(Beginning of DATA)

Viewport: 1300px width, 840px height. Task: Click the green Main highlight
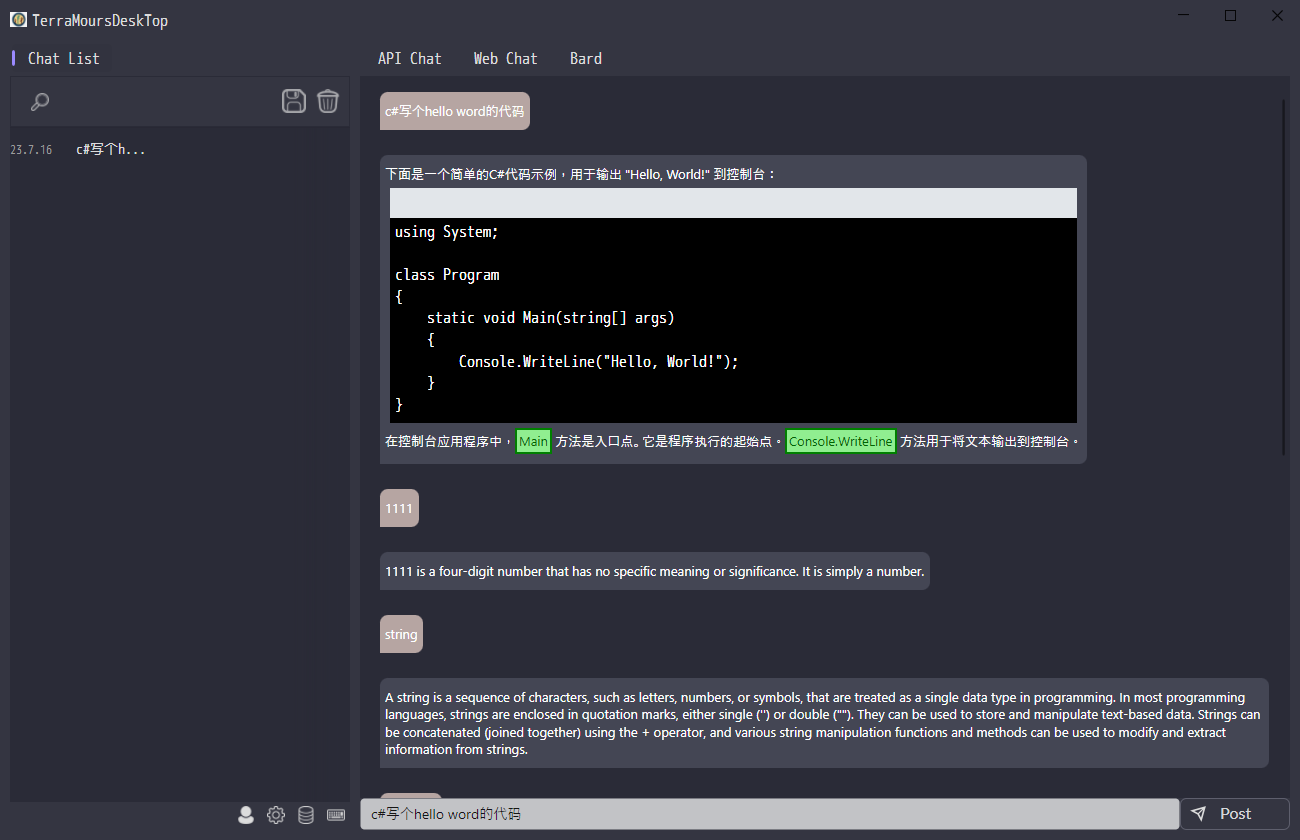tap(533, 440)
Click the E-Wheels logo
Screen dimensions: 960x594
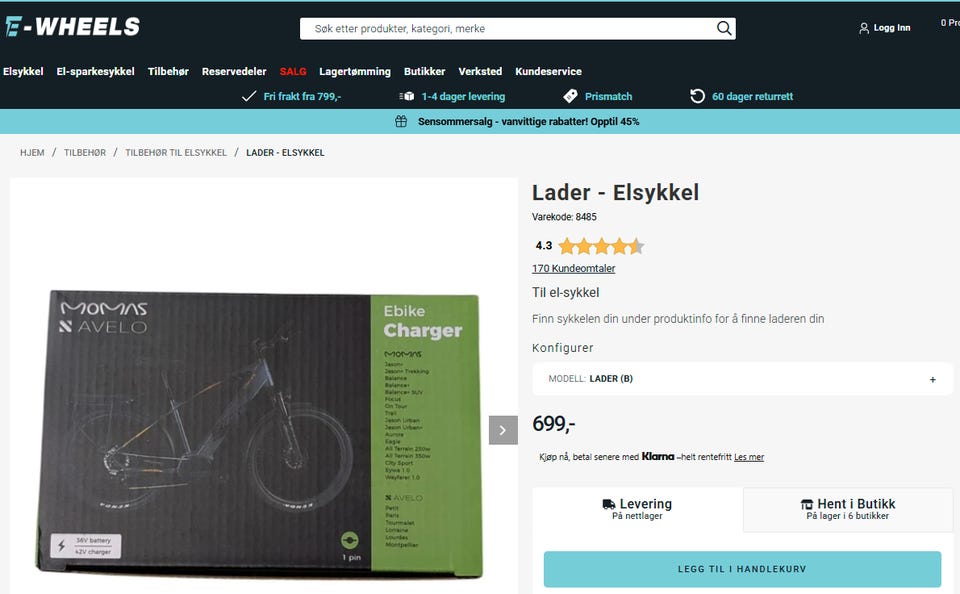[73, 26]
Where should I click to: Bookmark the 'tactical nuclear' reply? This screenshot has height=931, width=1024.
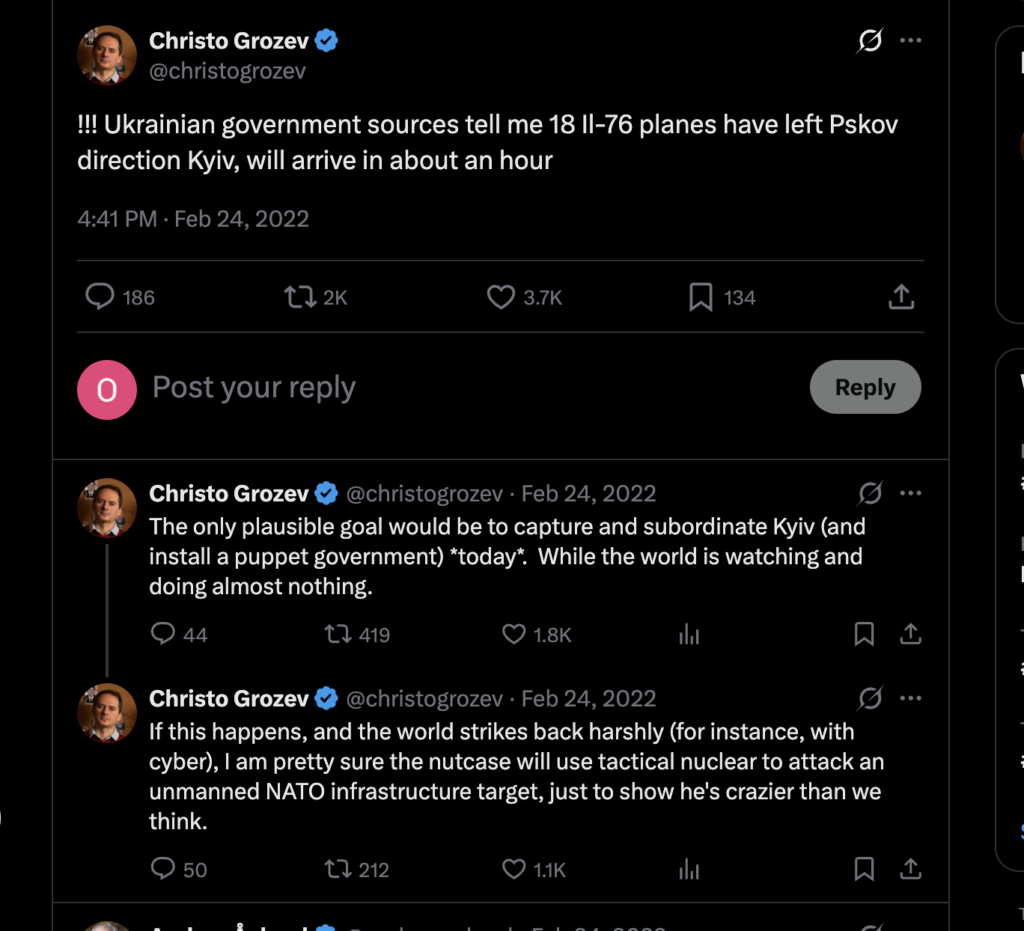pos(864,869)
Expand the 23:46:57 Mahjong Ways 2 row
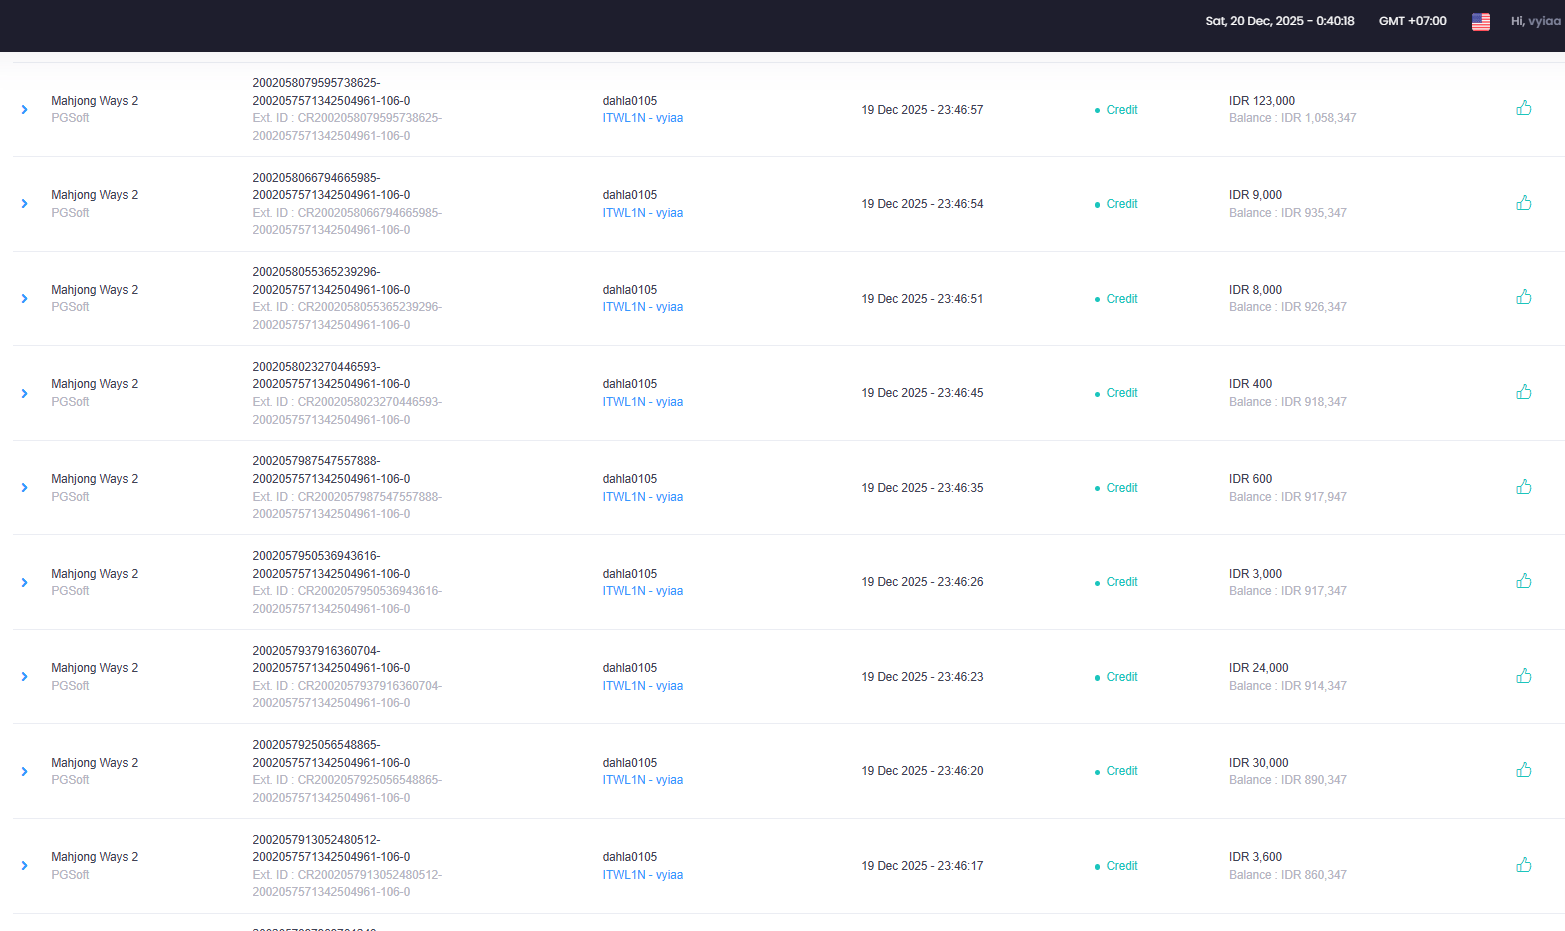This screenshot has width=1565, height=931. (x=25, y=110)
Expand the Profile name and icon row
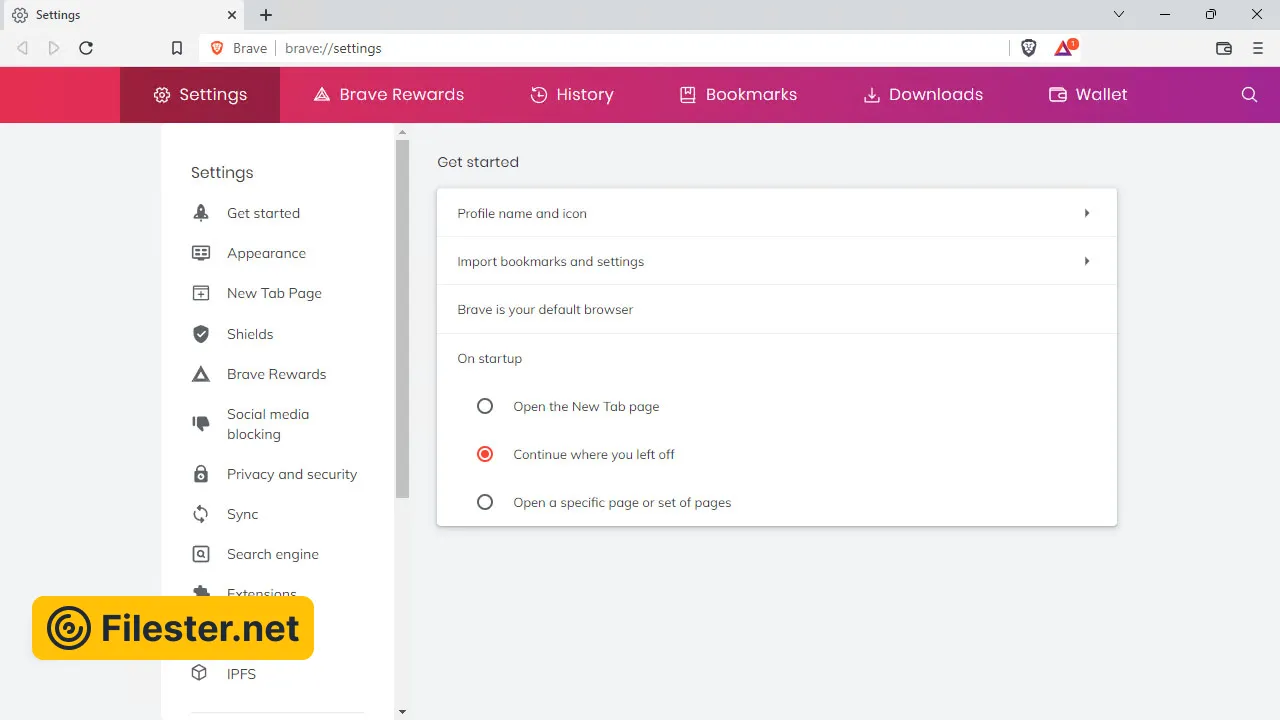This screenshot has height=720, width=1280. point(1086,213)
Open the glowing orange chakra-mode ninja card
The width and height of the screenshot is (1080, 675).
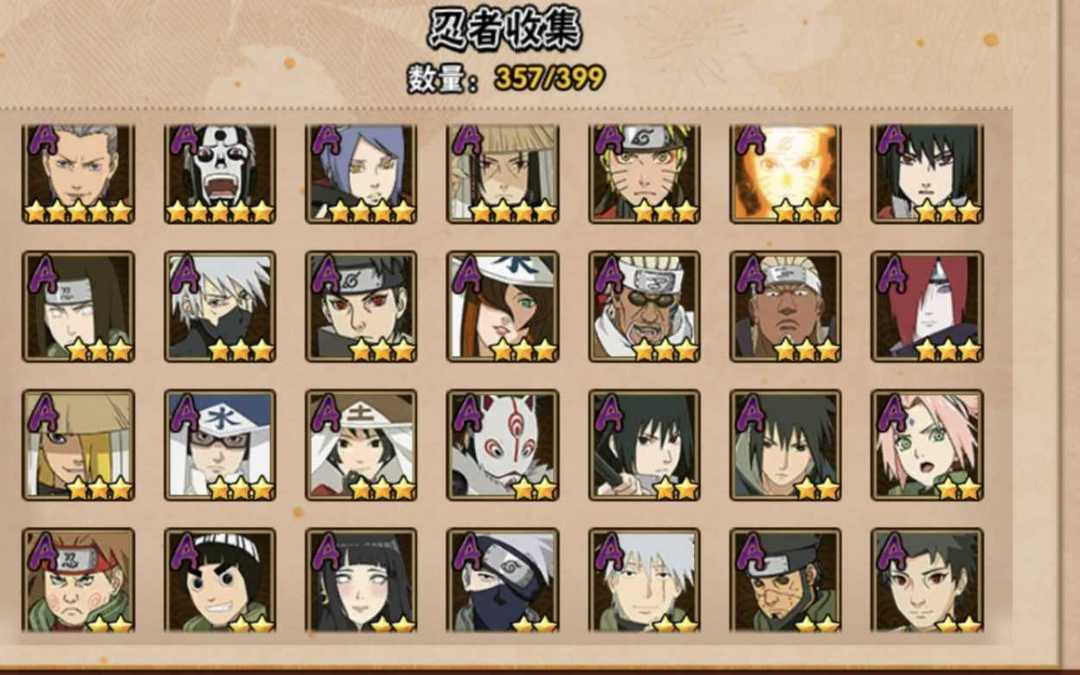785,174
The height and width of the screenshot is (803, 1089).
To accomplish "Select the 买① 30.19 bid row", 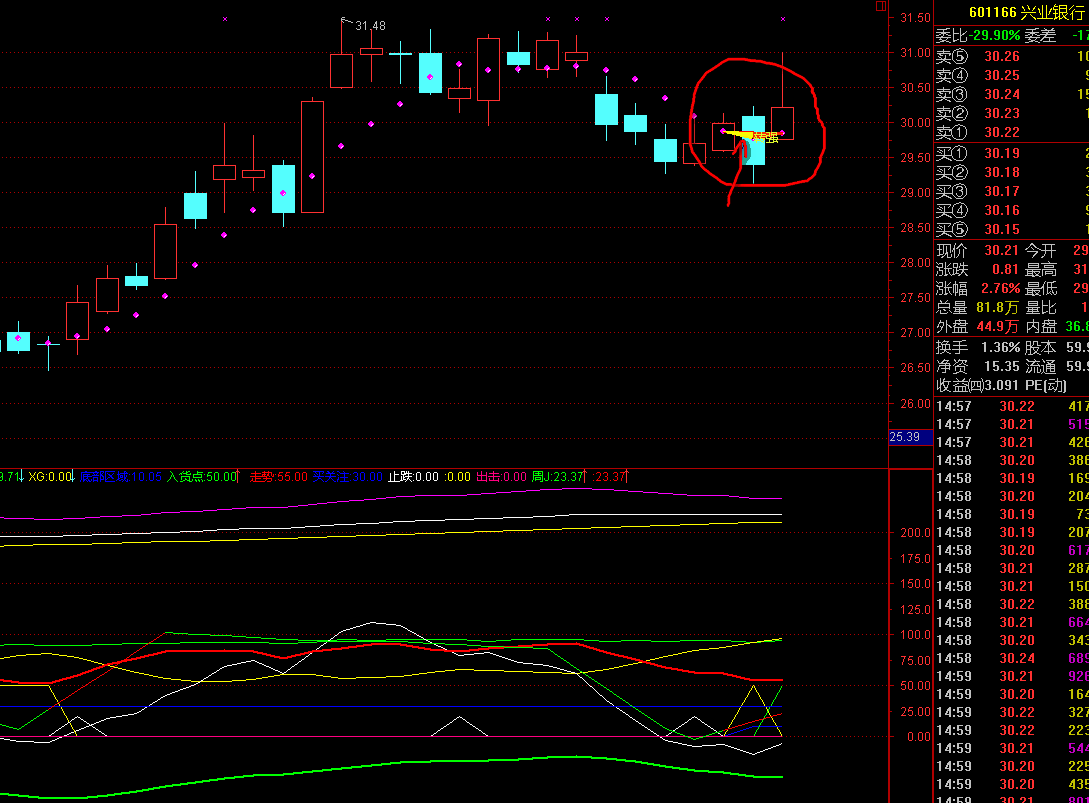I will (x=1011, y=153).
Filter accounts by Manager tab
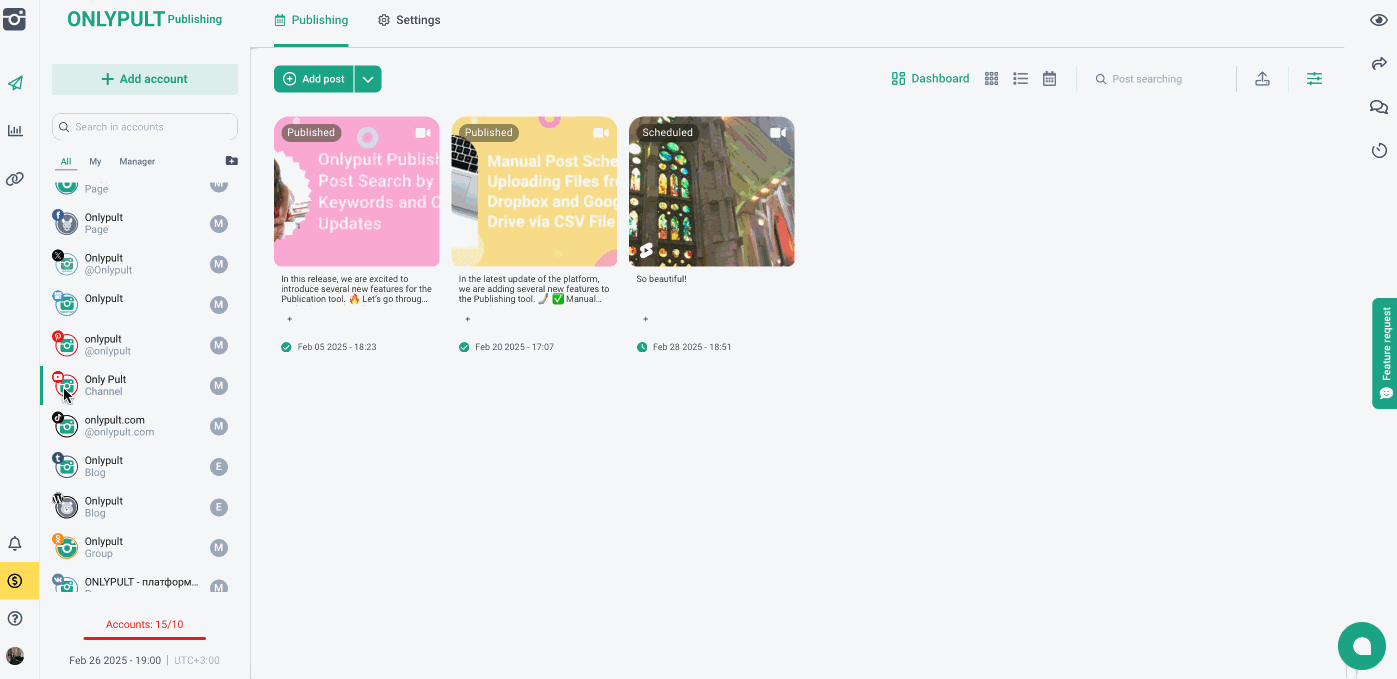Screen dimensions: 1397x679 [137, 161]
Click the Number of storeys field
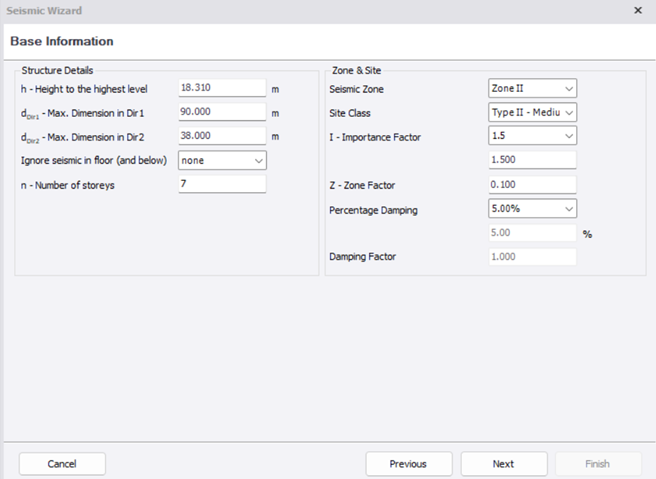This screenshot has width=656, height=479. click(222, 184)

(End of DATA)

**WORK REQUIRED**: Copy only these lines from the records above, exactly: the one with "Where should I", the one with "Open the glowing", and those between. Skip the pictures.

**ANSWER BOX**:
Where should I click to: Bookmark the 'tactical nuclear' reply? This screenshot has height=931, width=1024.
pos(864,869)
Expand the 23:46:57 Mahjong Ways 2 row
This screenshot has width=1565, height=931. (x=25, y=110)
Expand the Profile name and icon row
This screenshot has height=720, width=1280. point(1086,213)
Open the glowing orange chakra-mode ninja card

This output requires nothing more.